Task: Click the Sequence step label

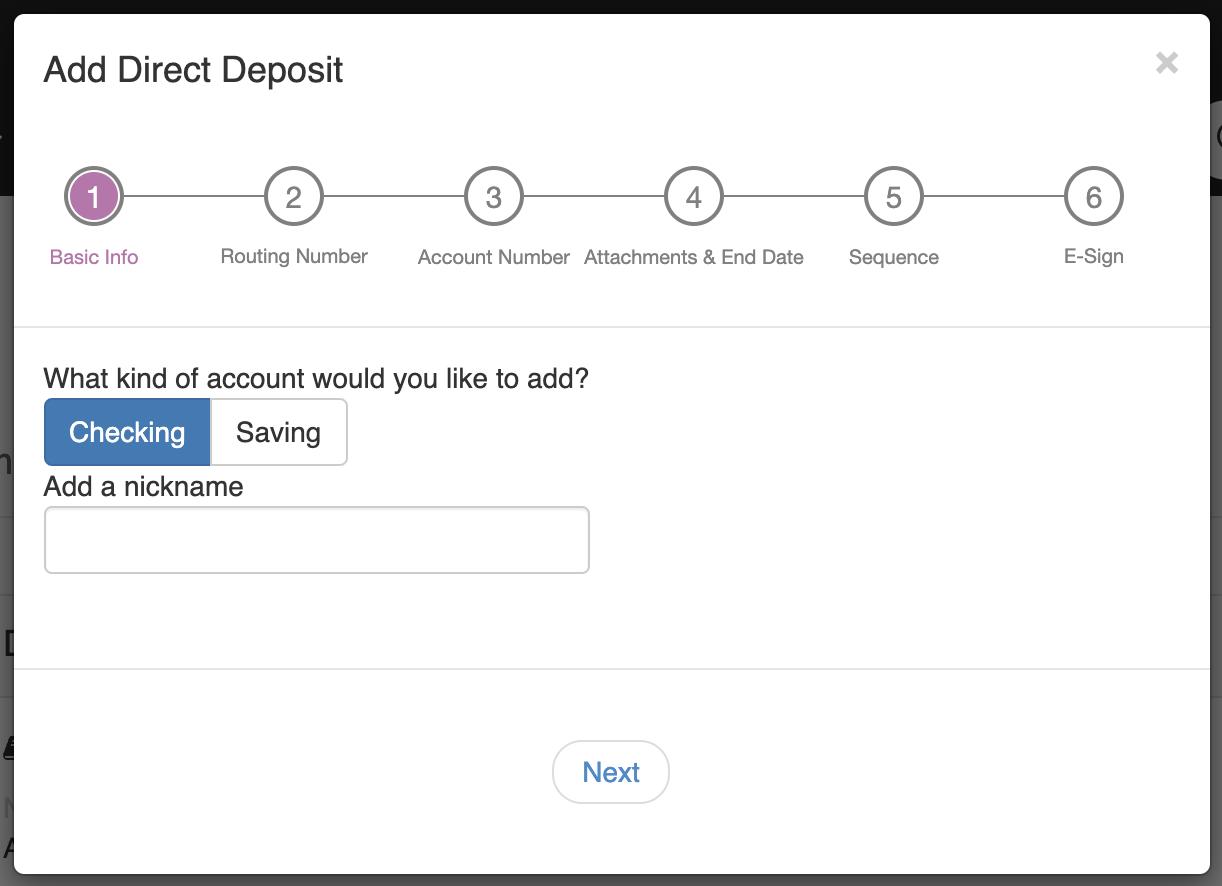Action: point(894,257)
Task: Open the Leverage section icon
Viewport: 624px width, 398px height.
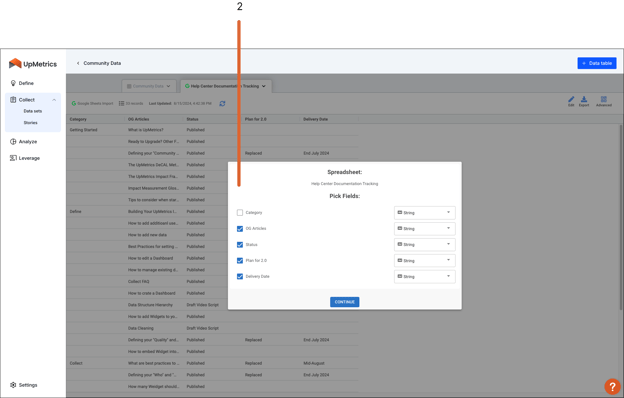Action: 13,158
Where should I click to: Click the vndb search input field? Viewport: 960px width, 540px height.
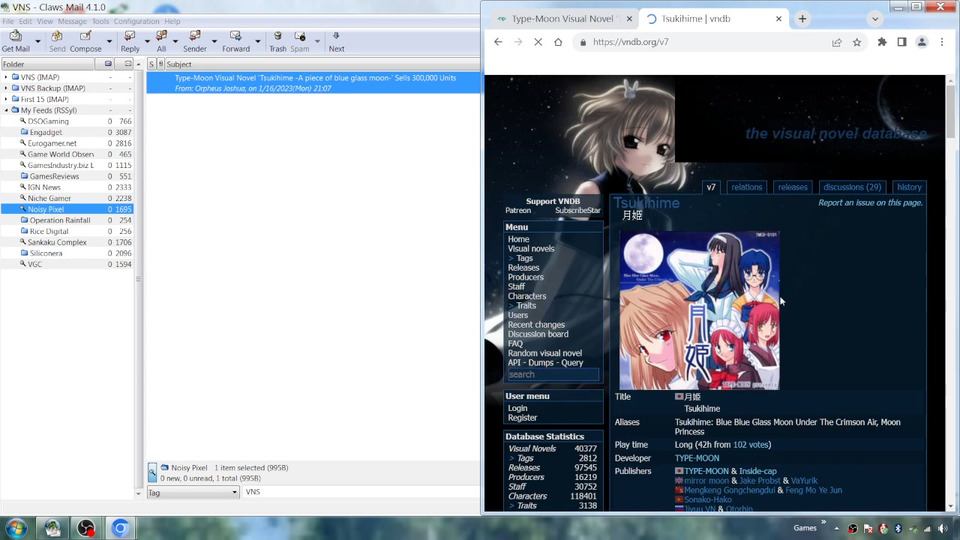[x=552, y=375]
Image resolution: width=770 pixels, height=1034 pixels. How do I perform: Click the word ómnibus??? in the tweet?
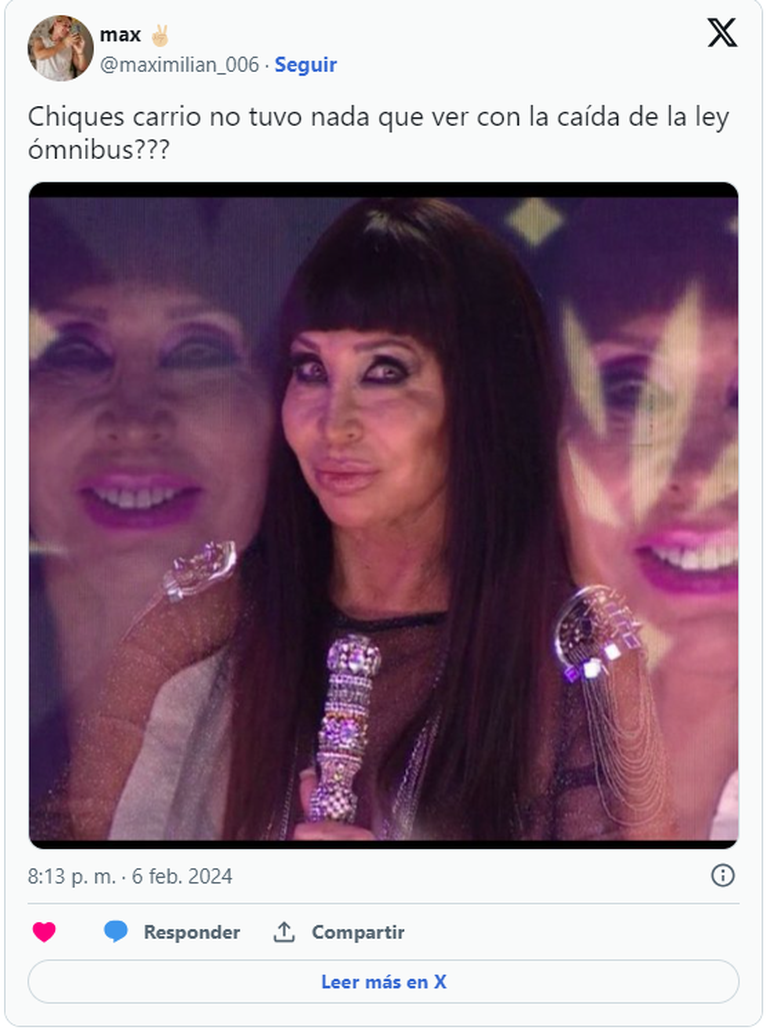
--
• Written instruction: Copy each of the items above word for word, leaving out the pictures.

• The completed task:
Task: Click the Sequence step label

Action: point(894,257)
Task: Open the Leverage section icon
Viewport: 624px width, 398px height.
Action: 13,158
Where should I click to: Click the vndb search input field? Viewport: 960px width, 540px height.
[x=552, y=375]
Image resolution: width=770 pixels, height=1034 pixels. How do I perform: Click the word ómnibus??? in the tweet?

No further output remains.